**Brano fornito:**
Per garantire la produzione di mangimi, afferma ancora l’associazione, «occorrono decisioni di emergenza».
Al momento l’unica alternativa praticabile appare quella di rivolgersi al mercato americano, con particolare riguardo agli Usa e all’Argentina; «ma sono notevoli le problematiche di carattere sia logistico (occorrono dalle 5 alle 8 settimane per l’arrivo delle navi) sia qualitativo. Tuttavia questa appare l’unica fonte attraverso la quale tentare di colmare il grave deficit a fronte del fabbisogno nazionale».
«Subito incentivi alla coltivazione di mais»
L’apertura del conflitto in Ucraina, continua Assalzoo, ha dimostrato ancora una volta la situazione fortemente critica dell’Italia a causa della sua massiccia dipendenza dall’estero per soddisfare la domanda interna di materie prime agricole. Una situazione che è andata aggravandosi negli anni, con il costante calo della produzione nazionale di mais, crollata dall’autosufficienza di una quindicina di anni fa a uno scarso 50% attuale.

**Dati disponibili:**
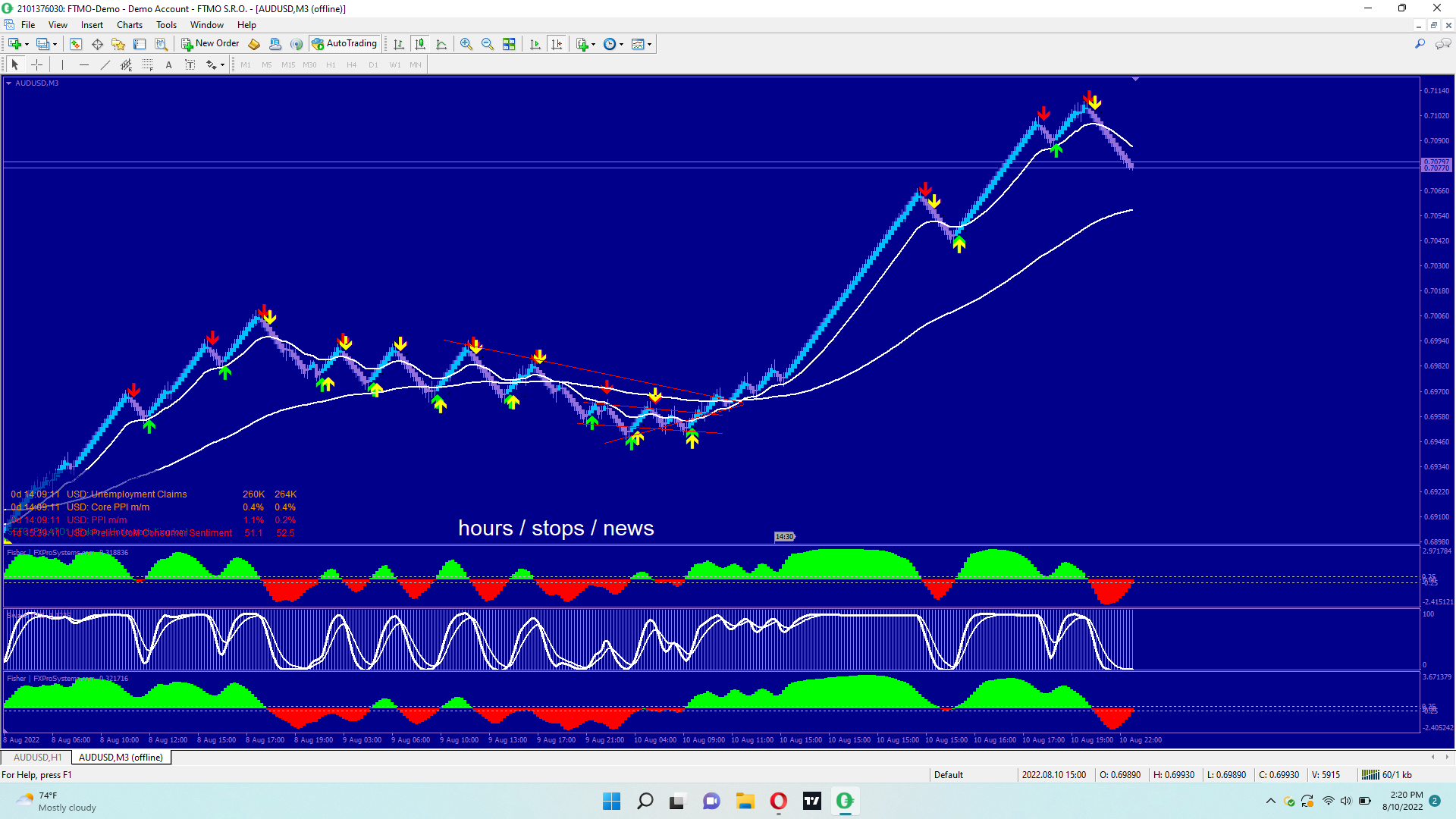Click the zoom in magnifier icon
This screenshot has height=819, width=1456.
pos(466,44)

**Consegna 1:** Nel brano sui mangimi, quanto tempo serve perché arrivino le navi dal mercato americano?
**Consegna 2:** Trascrivi dal brano il passo che inizia con "L’apertura del conflitto" e termina con "scarso 50% attuale.".
I dati non hanno alcun legame con il brano.

**Risposta 1:** Dalle 5 alle 8 settimane.

**Risposta 2:**
L’apertura del conflitto in Ucraina, continua Assalzoo, ha dimostrato ancora una volta la situazione fortemente critica dell’Italia a causa della sua massiccia dipendenza dall’estero per soddisfare la domanda interna di materie prime agricole. Una situazione che è andata aggravandosi negli anni, con il costante calo della produzione nazionale di mais, crollata dall’autosufficienza di una quindicina di anni fa a uno scarso 50% attuale.